Game engines/code aren't all open source. The game developer might not have the legal rights to release the source.
Also, does this stop at games? Why not any online service ever? Why not any program at all?
Game engines/code aren't all open source. The game developer might not have the legal rights to release the source.
Also, does this stop at games? Why not any online service ever? Why not any program at all?
Gaming might be unique in the sense that it's the only industry where 1) consumers make a one-time purchase of a product, but then 2) the manufacturer remains responsible for the online component.. forever? I can't think of any other examples in real life where this happens across an industry (maybe a few niche products).
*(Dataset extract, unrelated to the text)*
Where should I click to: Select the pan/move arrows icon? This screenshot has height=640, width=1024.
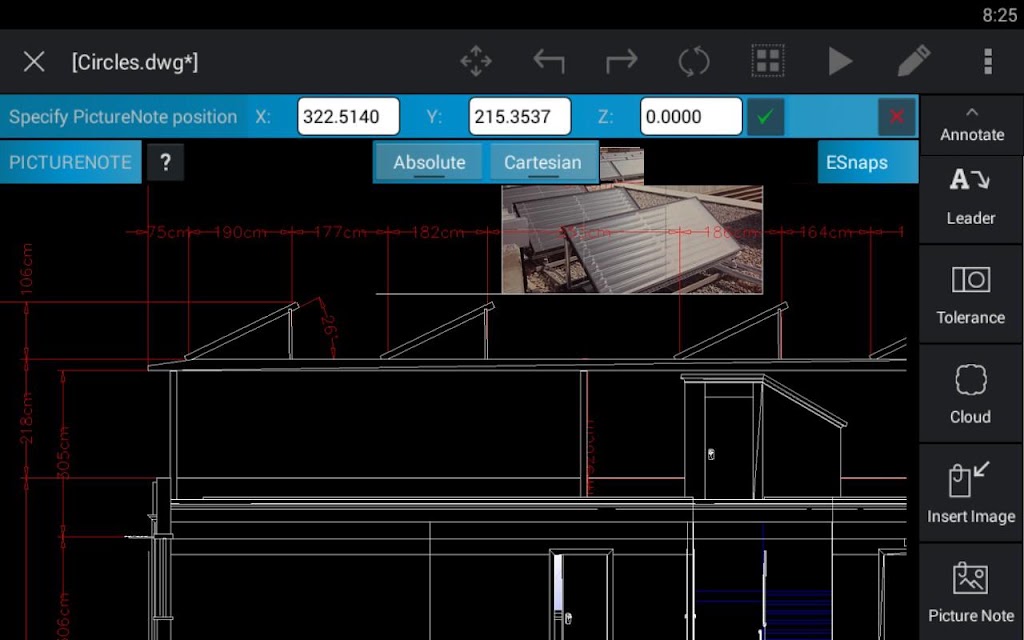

Maybe this is the reason MS has been pushing Game Pass so hard, to get rid of the "purchase" part entirely.
> I can't think of any other examples in real life where this happens across an industry
Vehicles? Maybe not necessarily forever, but I'd expect the large car manufacturers to all still have some level of support for a 20-year-old car...
Amazon just ended support for older Kindles. Not sure how that's any different.
An online service requires the continual investment in the costs required to run the service and comes with the expectation that the service happening on someone else's computer could cease to exist the second you stop paying or at the end of the current contract cycle.
A game although specified as a license is treated and described as a purchase that is expected to work forever on the end users device so long as it fits the specs.
I wonder where the 'extents' of the game product/service you buy can be defined. I could foresee a game client/server/toolkit like Bioware's Neverwinter Nights being released but as a barebones legally compliant framework that lets you play. Then on the other side of the line they have an optional online service that provides a scenario to play in (running the same server the public has), if that service goes away the game still works, just as buying a load of D&D kits doesn't give you a DM to run games in perpetuity. As another example, there's a lot of servers for games like Counter-strike where the experience and how it runs the gameplay is modded server-side only.
The public responds to complexity and ambiguity by not giving you any money whereby you get to make money making french fries. Logically the most trivial thing people are going to do is make a minimalist multiplayer mode which allows users to join each others games like we did in 1995.